Think just writing "Morning" each day might pass MNetter rules, maybe???? Note, I missed good off - you know, just incase it isn;t good for someone reading!

rockinhippy · 28/03/2012 17:42

Hula Personally I don't have a problem with ANY of that list in moderation, its when one person posts nothing else & several times a day it becomes a PITA - entertaining & at times very telling, but it does get very boring & TBH, if I'm having a bad day myself & I'm seeing a friend with Cancer posting funny upbeat quips, followed by one whose DD died, posting lovely anecdotes & then a healthy friend moaning yet again that shes feels so ill & tired & bored & needs new friends etc - I have to step away from the keyboardGrin

BreastmilkDoesAFabLatte · 28/03/2012 18:28

There's never going to be a clear or definitive set of rules for FB. But I think part of the beauty of FB is how differently people use it.

I enjoy the randomness of so much of the trivia.

zonat92 · 28/03/2012 18:46

This thread is hilarious :). Im sooo guilty with the picture things though, i think if u clicked through my albums quickly my life would flash b4 your eyes:o

don't do attention like status' though, the sort that want u too ask questions, wind me up a little! & make me cringe.
As for people posting about illnesses if someone announced terminal illness on my FB i would be very sympathetic and wouldnt judge.
But when people constantly write that they have ickle sniffle or the runs it gets old, Or like a girl on mine who always sais her son is ill, when infact he is teething :/

BreastmilkDoesAFabLatte · 28/03/2012 21:37

Can I update?

My status update has yielded three comments - one from friend with similarly scary health concerns, one from friend I've not seen for years but who is a kind caring soul and one asking 'what happened???' from a friend who I did tell but who has just got married and I thereby don't mind overlooking the memory lapse. And I've had texts from two friends - two of the best friends on earth.

Really, I could have predicted those who'd have been supportive, and I could have rung/texted any or all of them directly. Hmmm. For the purpose of reminding the lovely scatty just-got-married friend who already had a life full of her many kids and demanding job... was it worth putting my heart on my sleeve (argh, the metaphor hurts) on FB? TBH, probably not.

ReindeerBollocks · 28/03/2012 22:18

Actually I hate seeing 'ill' facebook statuses, so much in fact that if a friend does it regularly (and it is a minor complaint) I'll remove them.

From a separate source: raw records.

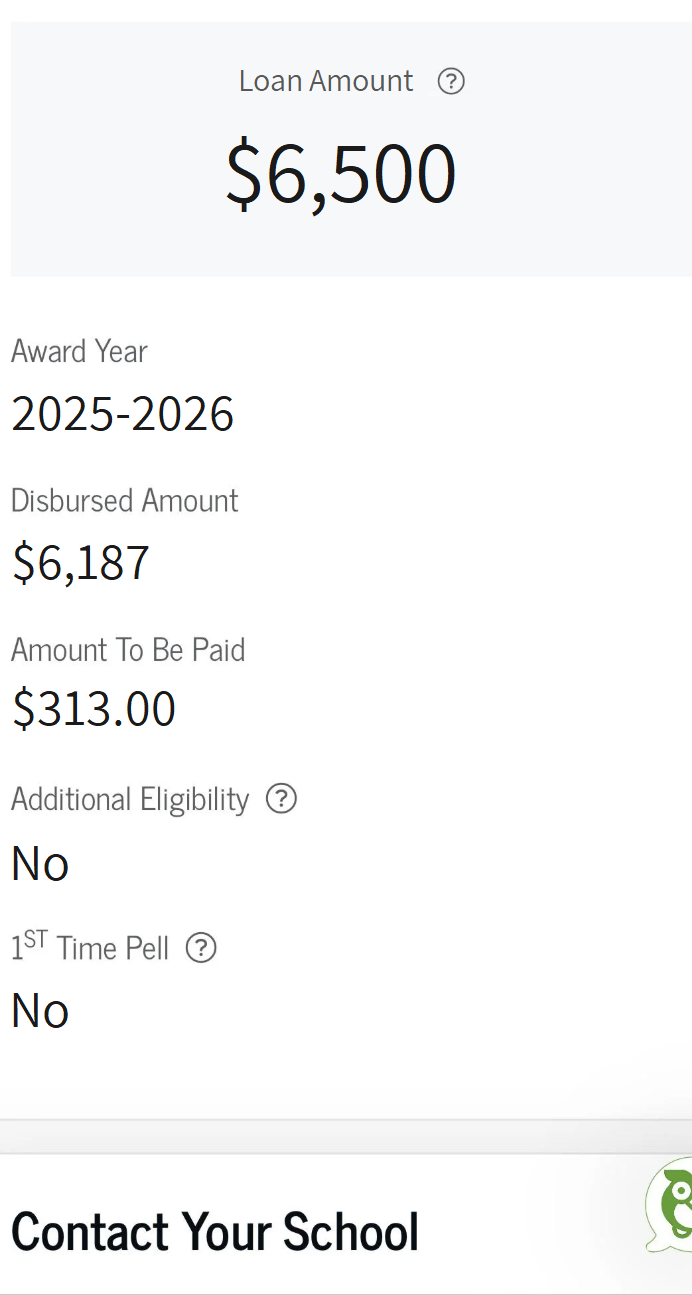This screenshot has width=692, height=1295.
Task: Click the Disbursed Amount label
Action: (x=125, y=500)
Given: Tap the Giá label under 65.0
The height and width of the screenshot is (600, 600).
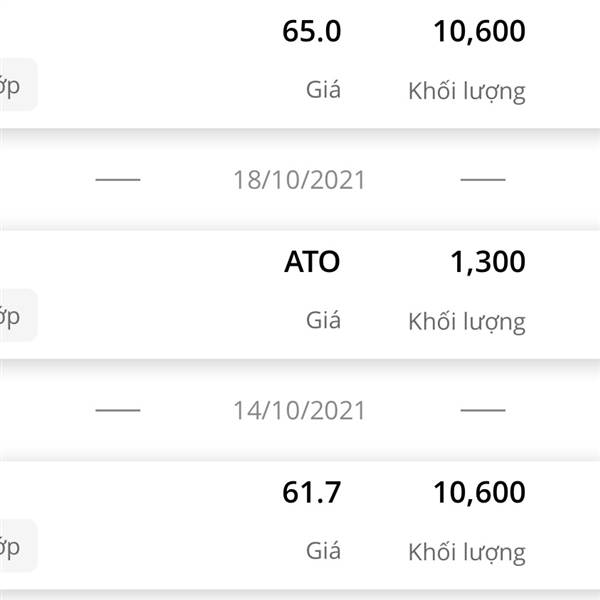Looking at the screenshot, I should [x=323, y=90].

I can't be arse with attention seeking harpies tbh. Prsonally we've had a lot of illness in our immediate family and we spend more time in hospital than most families. I find the checking in at hospitals and tagging of kids in hospital (for minor illnesses) really insulting and a real pathetic thing to do. I may seem cruel but when I'm sat at home or in hospital with genuinely ill DS or DH reading about people with 'illnesses' I just think get a fucking grip and get over yourself. Most of them wouldn't know a real illness if it smacked them upside the arse.